Limites de l’opposition

  • La difficulté de se mettre autour d’une table de travail pour se fixer des objectifs raisonnables et se pourvoir en moyens de sa politique.
  • La prison de la mysticité, de la fausse religion, du tribalisme, du népotisme.
  • Le bas niveau d’instruction, de formation et d’éducation.
  • L’absence de l’altruisme et la domination de l’égoïsme.
  • La propension aux frivolités de la vie, aux plaisirs éphémères, dont un danse plutôt rabaissante.

Solution appropriée et efficace

  • Face à la crise d’homme, à la crise politique, économique, culturelle et sociale que vit le Congo, d’aucuns pourraient se permettre de jeter les bras.  Une solution simple et élégante existe pourtant.
  • La fédération des ressources de ceux qui croient au changement : à la paix, à la valeur du travail bien mené et à la force de l’unité.
  • La purification préalable de l’espace politique Congolais par les congolais eux-mêmes.  Une vision d’un développement intégral de la nation congolaise à bâtir des cendres des rebellions, des dictatures et de l’imposture.

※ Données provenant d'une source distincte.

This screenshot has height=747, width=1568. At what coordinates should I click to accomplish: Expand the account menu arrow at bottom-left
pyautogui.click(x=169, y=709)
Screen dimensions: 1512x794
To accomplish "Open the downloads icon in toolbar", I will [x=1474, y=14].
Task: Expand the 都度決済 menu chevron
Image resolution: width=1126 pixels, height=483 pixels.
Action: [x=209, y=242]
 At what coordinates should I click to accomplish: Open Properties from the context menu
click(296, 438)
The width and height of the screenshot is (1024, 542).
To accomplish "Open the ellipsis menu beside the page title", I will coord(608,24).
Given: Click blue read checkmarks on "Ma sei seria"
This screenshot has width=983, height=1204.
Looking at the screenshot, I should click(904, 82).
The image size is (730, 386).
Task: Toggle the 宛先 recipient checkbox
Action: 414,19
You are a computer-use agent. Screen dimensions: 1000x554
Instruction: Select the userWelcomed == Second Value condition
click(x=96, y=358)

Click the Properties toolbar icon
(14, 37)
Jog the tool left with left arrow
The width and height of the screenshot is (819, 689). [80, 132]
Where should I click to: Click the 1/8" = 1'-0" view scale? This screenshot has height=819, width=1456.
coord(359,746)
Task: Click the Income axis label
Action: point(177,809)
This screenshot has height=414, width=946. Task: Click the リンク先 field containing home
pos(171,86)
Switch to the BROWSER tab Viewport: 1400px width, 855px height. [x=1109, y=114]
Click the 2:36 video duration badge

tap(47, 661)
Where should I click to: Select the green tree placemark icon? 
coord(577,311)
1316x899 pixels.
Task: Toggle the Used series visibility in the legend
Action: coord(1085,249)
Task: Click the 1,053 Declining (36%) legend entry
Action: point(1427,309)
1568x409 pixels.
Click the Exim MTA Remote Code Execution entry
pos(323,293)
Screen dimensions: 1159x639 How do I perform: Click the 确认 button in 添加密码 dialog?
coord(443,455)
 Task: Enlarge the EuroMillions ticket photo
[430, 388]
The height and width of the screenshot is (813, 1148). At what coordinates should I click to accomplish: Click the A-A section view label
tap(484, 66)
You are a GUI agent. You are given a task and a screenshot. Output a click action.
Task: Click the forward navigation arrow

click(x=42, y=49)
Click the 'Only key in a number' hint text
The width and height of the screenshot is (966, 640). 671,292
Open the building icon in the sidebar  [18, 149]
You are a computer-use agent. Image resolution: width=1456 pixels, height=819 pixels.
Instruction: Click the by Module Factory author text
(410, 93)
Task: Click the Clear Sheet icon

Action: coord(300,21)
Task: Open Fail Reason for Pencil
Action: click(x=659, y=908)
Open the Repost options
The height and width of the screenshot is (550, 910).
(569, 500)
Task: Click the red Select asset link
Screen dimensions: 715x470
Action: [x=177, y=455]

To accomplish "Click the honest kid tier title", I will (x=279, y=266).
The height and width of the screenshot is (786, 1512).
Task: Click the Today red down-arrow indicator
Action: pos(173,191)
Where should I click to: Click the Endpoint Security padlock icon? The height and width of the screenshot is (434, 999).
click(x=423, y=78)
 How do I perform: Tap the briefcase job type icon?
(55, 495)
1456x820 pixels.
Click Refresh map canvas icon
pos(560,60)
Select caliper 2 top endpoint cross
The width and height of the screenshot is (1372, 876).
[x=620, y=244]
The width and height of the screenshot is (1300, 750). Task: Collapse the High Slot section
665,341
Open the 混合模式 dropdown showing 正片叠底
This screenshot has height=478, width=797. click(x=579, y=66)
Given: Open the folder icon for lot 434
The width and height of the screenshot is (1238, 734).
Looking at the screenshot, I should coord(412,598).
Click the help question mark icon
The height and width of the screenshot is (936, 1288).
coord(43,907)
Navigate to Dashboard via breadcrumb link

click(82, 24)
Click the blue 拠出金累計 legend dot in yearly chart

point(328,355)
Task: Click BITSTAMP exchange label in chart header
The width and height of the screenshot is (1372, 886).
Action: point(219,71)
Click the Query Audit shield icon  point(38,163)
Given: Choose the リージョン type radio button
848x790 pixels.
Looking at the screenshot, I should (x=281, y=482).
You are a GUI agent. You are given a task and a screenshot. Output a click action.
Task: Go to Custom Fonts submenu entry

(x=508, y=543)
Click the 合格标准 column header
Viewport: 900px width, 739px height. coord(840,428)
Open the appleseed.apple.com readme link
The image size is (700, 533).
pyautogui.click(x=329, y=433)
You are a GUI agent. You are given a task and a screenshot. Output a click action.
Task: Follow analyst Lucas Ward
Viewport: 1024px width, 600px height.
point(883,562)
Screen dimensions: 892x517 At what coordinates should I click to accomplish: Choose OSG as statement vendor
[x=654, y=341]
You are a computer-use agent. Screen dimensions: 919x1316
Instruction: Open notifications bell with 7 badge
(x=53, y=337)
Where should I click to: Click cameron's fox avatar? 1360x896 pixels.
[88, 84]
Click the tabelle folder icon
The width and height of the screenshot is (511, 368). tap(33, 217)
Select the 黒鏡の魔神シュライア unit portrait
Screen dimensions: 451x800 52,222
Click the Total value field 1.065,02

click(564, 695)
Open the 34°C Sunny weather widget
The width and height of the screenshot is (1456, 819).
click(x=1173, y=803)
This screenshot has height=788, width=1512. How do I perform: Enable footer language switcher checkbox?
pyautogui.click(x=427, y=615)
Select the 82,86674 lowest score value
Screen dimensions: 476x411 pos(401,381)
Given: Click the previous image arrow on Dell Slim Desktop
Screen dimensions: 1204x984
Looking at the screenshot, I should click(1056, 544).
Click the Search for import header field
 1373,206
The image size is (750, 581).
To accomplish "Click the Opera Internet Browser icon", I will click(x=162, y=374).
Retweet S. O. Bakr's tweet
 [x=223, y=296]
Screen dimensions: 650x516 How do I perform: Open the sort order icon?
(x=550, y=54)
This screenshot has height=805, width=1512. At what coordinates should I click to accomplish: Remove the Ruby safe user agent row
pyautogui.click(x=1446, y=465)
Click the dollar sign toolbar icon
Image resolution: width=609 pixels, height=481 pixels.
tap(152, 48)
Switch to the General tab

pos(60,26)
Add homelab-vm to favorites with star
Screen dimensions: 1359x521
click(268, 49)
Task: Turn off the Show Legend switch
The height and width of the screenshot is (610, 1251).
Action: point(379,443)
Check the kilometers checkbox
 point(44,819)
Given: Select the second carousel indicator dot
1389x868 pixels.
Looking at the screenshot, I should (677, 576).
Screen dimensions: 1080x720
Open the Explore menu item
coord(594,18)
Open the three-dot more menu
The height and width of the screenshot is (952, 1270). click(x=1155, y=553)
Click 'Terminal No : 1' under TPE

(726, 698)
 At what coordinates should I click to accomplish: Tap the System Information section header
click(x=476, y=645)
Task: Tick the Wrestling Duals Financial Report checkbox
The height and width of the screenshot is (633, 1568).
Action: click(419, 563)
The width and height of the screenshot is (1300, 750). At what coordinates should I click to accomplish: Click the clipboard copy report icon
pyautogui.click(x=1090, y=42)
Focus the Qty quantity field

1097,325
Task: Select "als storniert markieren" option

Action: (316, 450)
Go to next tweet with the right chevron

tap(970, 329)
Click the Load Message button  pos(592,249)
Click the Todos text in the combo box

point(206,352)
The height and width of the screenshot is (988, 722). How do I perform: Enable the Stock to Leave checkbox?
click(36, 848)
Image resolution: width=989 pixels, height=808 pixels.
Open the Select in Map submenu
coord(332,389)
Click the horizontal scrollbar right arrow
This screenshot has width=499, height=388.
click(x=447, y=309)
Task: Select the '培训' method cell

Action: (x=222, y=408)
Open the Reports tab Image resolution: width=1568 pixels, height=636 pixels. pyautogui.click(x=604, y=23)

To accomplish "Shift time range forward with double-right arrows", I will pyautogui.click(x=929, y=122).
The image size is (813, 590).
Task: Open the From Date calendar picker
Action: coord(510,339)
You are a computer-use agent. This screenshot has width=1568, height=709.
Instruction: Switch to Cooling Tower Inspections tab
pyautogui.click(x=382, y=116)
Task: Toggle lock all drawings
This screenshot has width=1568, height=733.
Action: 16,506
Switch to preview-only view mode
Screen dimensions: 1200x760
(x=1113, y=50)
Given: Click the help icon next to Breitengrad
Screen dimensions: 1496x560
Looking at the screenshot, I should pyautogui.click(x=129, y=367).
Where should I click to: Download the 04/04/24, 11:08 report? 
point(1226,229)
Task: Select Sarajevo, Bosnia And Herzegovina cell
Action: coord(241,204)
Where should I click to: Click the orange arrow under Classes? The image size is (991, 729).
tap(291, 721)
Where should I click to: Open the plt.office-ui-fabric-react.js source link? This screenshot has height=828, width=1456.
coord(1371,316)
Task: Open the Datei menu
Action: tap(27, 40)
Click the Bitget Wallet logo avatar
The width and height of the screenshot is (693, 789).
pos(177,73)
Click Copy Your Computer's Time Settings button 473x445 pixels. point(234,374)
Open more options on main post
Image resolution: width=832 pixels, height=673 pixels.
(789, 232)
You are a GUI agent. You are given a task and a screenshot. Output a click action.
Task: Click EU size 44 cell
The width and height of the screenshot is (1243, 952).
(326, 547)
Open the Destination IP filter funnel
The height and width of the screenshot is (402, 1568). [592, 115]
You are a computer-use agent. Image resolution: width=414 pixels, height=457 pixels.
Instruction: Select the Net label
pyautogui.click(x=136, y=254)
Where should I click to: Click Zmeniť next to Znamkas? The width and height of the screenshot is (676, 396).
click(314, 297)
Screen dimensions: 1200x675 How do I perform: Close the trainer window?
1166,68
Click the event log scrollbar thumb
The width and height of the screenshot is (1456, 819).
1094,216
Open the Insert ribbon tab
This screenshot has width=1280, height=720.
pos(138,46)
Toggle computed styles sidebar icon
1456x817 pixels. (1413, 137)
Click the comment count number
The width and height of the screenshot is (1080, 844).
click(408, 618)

Responsable de l’imposture

  • Dès 1965, nous acceptions l’inacceptable : le coup d’État militaire.
  • 32 ans durant, nous faisions le culte du mensonge politique, d’une paresse institutionnalisée, de la dictature et du tribalisme.
  • 1997, nous acceptions un autre coup d’État et le règne de rebelles plusieurs fois consécutivement.
  • 2001, nous acceptions un autre coup d’État et cautionnions même l’imposture.
  • 14 ans durant, nous supportons, encore une fois, la dictature et participons à la décimation de notre peuple par celle-ci.  Nous confions encore une fois aux rebelles la direction de l’État.

Indispensable Projet 2014

  • Seul le Projet 2014, dans sa conception, n’autorise ni l’esclavage, ni la colonisation, ni la dictature, ni l’imposture, ni la médiocrité et contraint tout les participants à la démocratie et au travail patriotiques.
  • L’exigence de la démocratie tous azimuts disqualifie à l’entrée toutes les personnes mues par des velléités dictatoriales, tribalistes, esclavagiste, colonialistes, dominatrices…
  • L’exigence de l’indépendance inconditionnelle de nos peuples impose le vrai respect du congolais et des étrangers vivant sur notre territoire.  De ce fait la paix véritable dans le pays sur le court, le moyen et long terme est garantie.  Comme corollaire cette paix ouvre la possibilité de travailler enfin pour le développement intégral du congolais.
  • Le Projet 2014 ou un projet similaire dans sa conception reste de ce fait la solution incontournable pour un Congo souffrant l’insécurité et la pauvreté du plus grand nombre.  Tant que les congolais l’occulteront, sciemment, nous pouvons être sûrs qu’ils échopperont aux souches qu’ils auront eux même laissées sur notre chemin vers la construction d’une nation digne au Centre de l’Afrique.
  • Il faut se réjouir que quelques congolais commencent à nous comprendre et à nous donner enfin raison.  Il faut que leur nombre atteigne les 50% de notre électorat pour que le pays change définitivement.  Cela peut requérir jusque 20 à 30 ans au regard de l’allure que connait ce changement de mentalité.